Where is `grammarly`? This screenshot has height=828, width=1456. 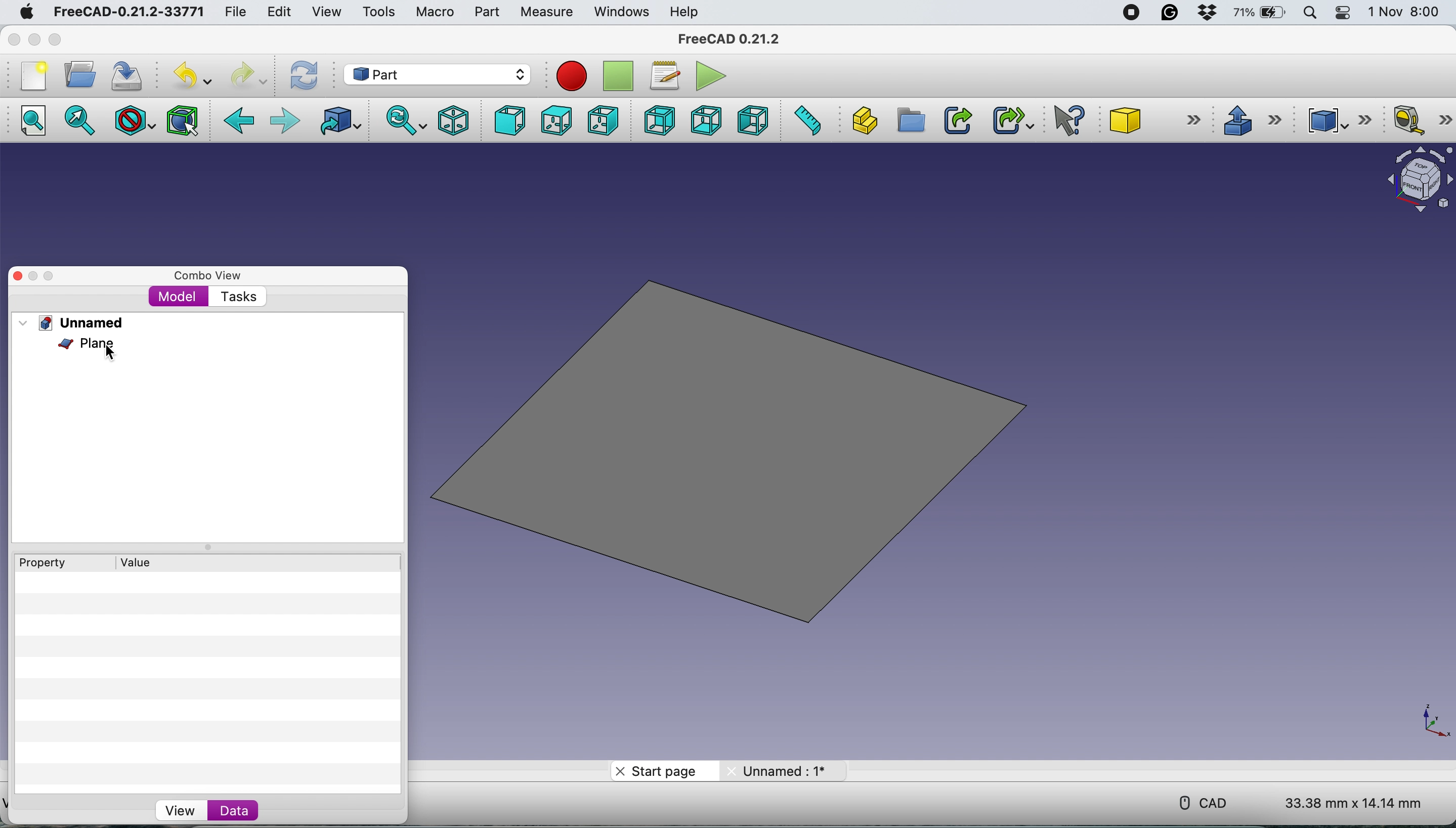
# # # # # # #
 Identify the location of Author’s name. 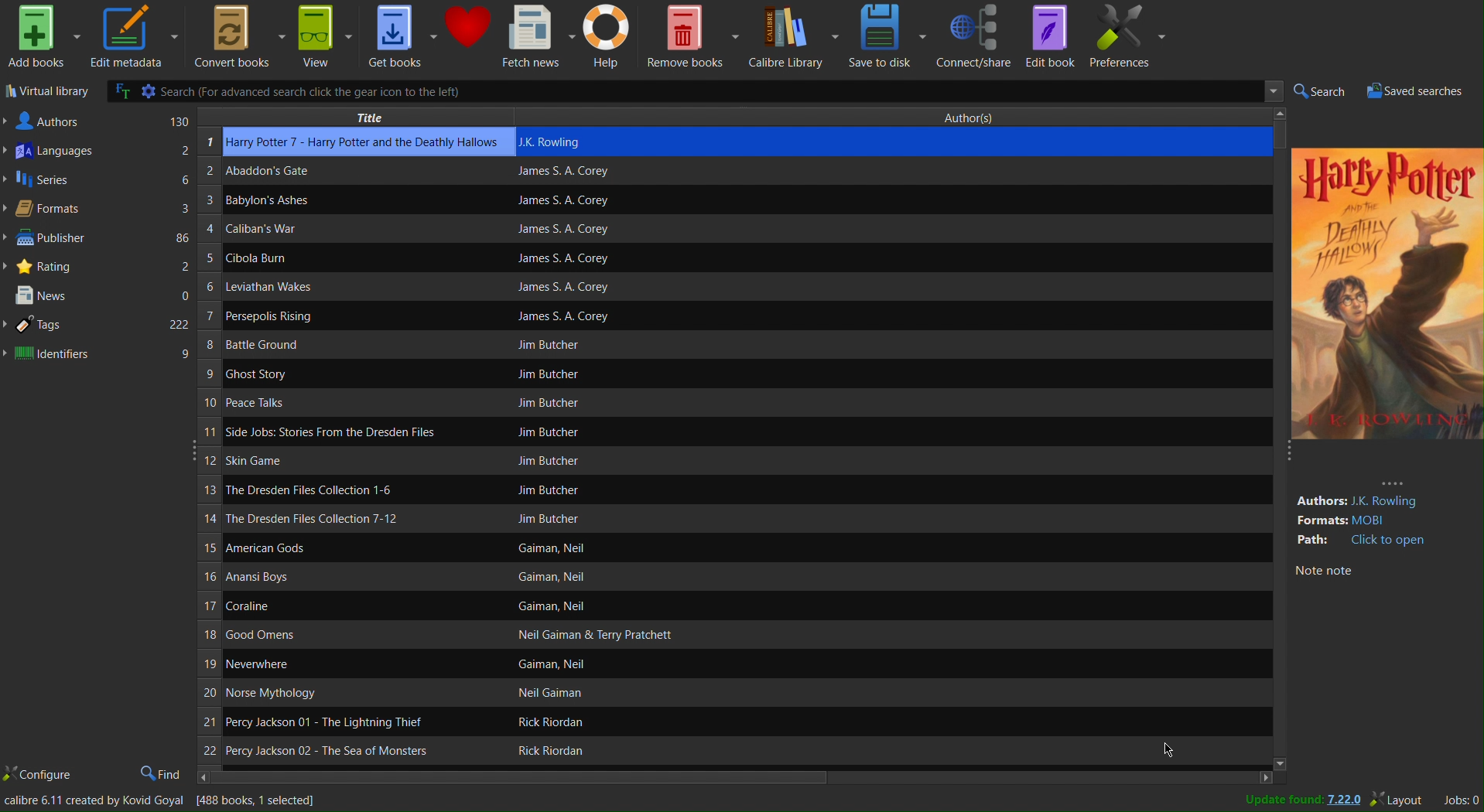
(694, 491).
# # # # # # #
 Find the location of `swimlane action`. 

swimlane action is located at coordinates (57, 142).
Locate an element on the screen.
# # # # # # #
■ Problem requirements ■
Render the lines of the records from the line with "Find the location" up to and including the line with "Locate an element on the screen." as a Markdown table with the columns Number and Entry. Number each line, and leave out any blank lines.

■ Response to this task ■
| Number | Entry |
|---|---|
| 1 |  Find the location of `swimlane action`.  |
| 2 | swimlane action is located at coordinates (57, 142). |
| 3 | Locate an element on the screen. |